With regards to patients, enhanced sharing of clinical information between healthcare providers helps to enhance the quality, safety, and effectiveness of care provided, eliminate duplication of investigations, reduce costs, and to decrease the occurrence of adverse events. Use of clinical decision support tools by healthcare providers, on the other hand, helps to optimize decision making and patient outcomes. Expanded access of their health information will hopefully help to motivate patients to adopt positive behaviors and increase their engagement in self-care and clinical decision making. Lastly, enhanced communication between healthcare providers and patients provides opportunities for early management of disease conditions and provision of follow up care (Dimick, 2011).
Regarding the impact of Meaningful Use on population health and national health policy, the menu objectives for Stage encourage healthcare providers to send data to public health agencies and immunization registries. Stage 2 also encourages the transmission of information to registries as well as public health agencies. This information is essential as it drives best practices, informs health care policy decisions, and improves the nation’s public health. Meaningful Use core criteria will enhance data interoperability and exchange. Collected standardized clinical data can be reused for the following purposes quality and practice improvement, outcomes research, identification of national priorities with reference to disease conditions and other health issues, and decision support. All these processes will contribute to increased healthcare quality and improved population health (Chute, 2010).
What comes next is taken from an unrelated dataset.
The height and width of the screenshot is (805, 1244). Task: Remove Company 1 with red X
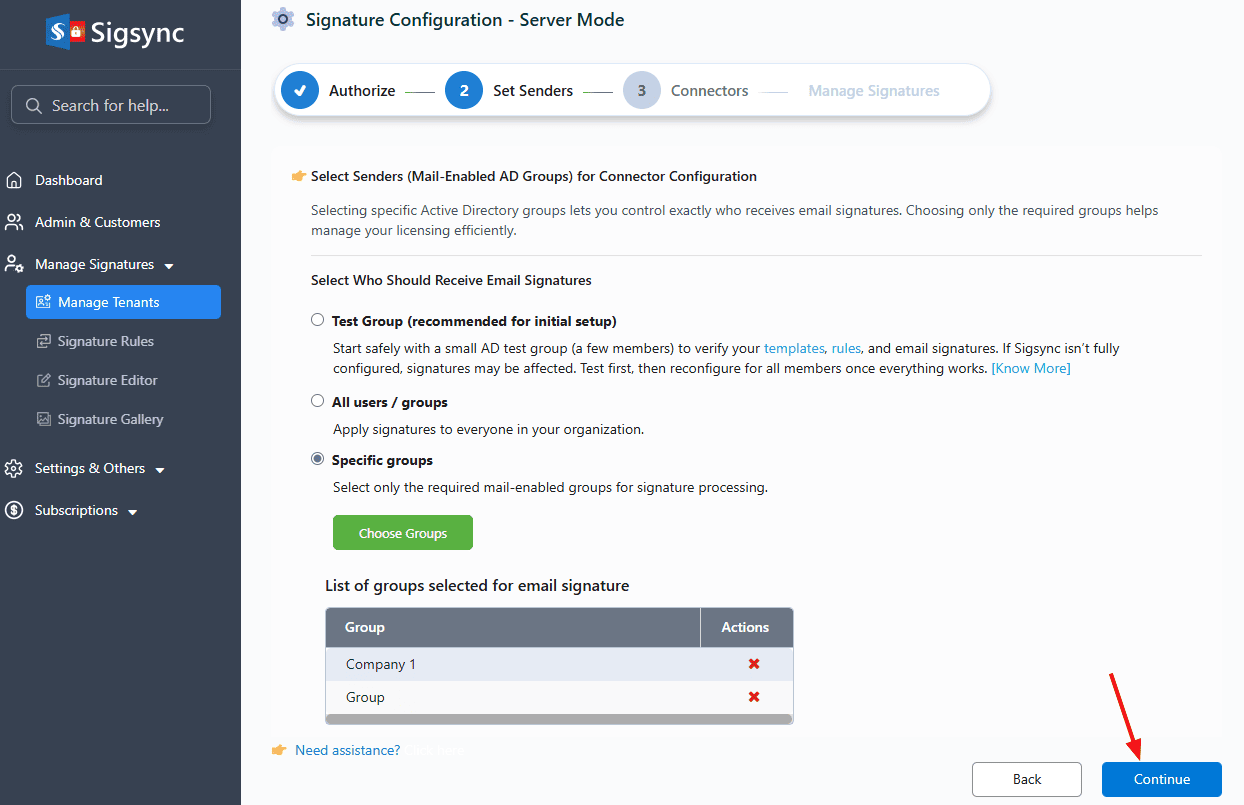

Regarding the issue of addition of extra Meaningful Use core criteria, I do not at this stage recommend addition of any criteria. My decision is informed by statistics suggesting that achievement of the already set up criteria by hospitals and eligible professionals has been slow. For instance, a report by the Government Accountability Office noted that in 2011, only 9% of all eligible professionals were successful in attesting Meaningful Use. Concern has also been expressed that the 75 % threshold set for eligible professionals to attest to meaningful use is too high (American Academy of Otolaryngology-Head and Neck Surgery, 2012).
Conclusion
In summary, this paper has provided an overview of the Meaningful Use program. To this end, it has described the legislative changes that enabled creation of the program, its components, goals, and phases. The paper has also examined the implications of the collection of data and use of the program on nurses, nursing, patients, population health, and national health policy. It has established that the program has multiple impacts on all the above fronts.
References
American Academy of Otolaryngology-Head and Neck Surgery (2012). Electronic health records meaningful use stage 2 final rule summary.
American Hospital Association (2010). The road to Meaningful Use: What it takes to implement electronic health records systems in hospitals.
Chute, C. G. (2010). Interoperability review: The journey of Meaningful Use. AMIA, 1(1).
Dimick, C. (2011). First Steps to Patient-Centered Care: Meaningful Use Focuses Industry on Baby Steps. Journal of AHIMA, 82(2), 20-24.
Ferris, N. (2010). ‘Meaningful Use’ of electronic health records. Health Policy Briefs, 33(11).
Murphy, J. (2011). The nursing informatics workforce: Who are they and what do they do? Nurse Econ., 29(3), 150-152.
Sensmeier, J. (2010). Meaningful use: Making IT matter. Nursing Management, 41(9), 2-6.